Stored data:
********

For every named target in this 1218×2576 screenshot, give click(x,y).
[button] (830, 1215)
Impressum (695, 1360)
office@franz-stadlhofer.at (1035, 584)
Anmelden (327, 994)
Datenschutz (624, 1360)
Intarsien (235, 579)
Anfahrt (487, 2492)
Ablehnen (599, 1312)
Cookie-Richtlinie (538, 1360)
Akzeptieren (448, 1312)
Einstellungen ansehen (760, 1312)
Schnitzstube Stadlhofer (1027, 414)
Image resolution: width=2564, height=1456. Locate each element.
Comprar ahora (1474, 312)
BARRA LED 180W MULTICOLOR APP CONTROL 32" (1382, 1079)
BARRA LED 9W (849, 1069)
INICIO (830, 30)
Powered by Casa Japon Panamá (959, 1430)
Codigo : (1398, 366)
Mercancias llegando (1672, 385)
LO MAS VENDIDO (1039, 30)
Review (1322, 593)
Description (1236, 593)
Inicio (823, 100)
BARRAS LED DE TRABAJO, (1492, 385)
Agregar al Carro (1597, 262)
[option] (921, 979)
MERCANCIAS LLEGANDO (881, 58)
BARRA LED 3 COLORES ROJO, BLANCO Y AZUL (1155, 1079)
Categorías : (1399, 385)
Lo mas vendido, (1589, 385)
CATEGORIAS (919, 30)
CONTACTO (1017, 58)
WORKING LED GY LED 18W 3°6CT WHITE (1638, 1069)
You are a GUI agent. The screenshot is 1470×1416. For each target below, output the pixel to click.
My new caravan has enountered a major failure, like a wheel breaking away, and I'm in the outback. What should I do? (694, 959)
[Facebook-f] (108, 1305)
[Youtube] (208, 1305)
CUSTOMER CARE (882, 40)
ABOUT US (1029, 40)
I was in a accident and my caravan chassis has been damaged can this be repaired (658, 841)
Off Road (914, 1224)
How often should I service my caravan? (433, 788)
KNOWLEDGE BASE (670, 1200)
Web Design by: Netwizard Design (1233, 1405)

********

Each record above needs to be transcribed word for word.

_Result for this task_
For every named target in this 1218×2576 screenshot, give click(x,y).
[button] (830, 1215)
Impressum (695, 1360)
office@franz-stadlhofer.at (1035, 584)
Anmelden (327, 994)
Datenschutz (624, 1360)
Intarsien (235, 579)
Anfahrt (487, 2492)
Ablehnen (599, 1312)
Cookie-Richtlinie (538, 1360)
Akzeptieren (448, 1312)
Einstellungen ansehen (760, 1312)
Schnitzstube Stadlhofer (1027, 414)
Image resolution: width=2564, height=1456. Locate each element.
Comprar ahora (1474, 312)
BARRA LED 180W MULTICOLOR APP CONTROL 32" (1382, 1079)
BARRA LED 9W (849, 1069)
INICIO (830, 30)
Powered by Casa Japon Panamá (959, 1430)
Codigo : (1398, 366)
Mercancias llegando (1672, 385)
LO MAS VENDIDO (1039, 30)
Review (1322, 593)
Description (1236, 593)
Inicio (823, 100)
BARRAS LED DE TRABAJO, (1492, 385)
Agregar al Carro (1597, 262)
[option] (921, 979)
MERCANCIAS LLEGANDO (881, 58)
BARRA LED 3 COLORES ROJO, BLANCO Y AZUL (1155, 1079)
Categorías : (1399, 385)
Lo mas vendido, (1589, 385)
CATEGORIAS (919, 30)
CONTACTO (1017, 58)
WORKING LED GY LED 18W 3°6CT WHITE (1638, 1069)
You are a GUI agent. The screenshot is 1470×1416. For each target below, output the pixel to click.
My new caravan has enountered a major failure, like a wheel breaking away, and I'm in the outback. What should I do? (694, 959)
[Facebook-f] (108, 1305)
[Youtube] (208, 1305)
CUSTOMER CARE (882, 40)
ABOUT US (1029, 40)
I was in a accident and my caravan chassis has been damaged can this be repaired (658, 841)
Off Road (914, 1224)
How often should I service my caravan? (433, 788)
KNOWLEDGE BASE (670, 1200)
Web Design by: Netwizard Design (1233, 1405)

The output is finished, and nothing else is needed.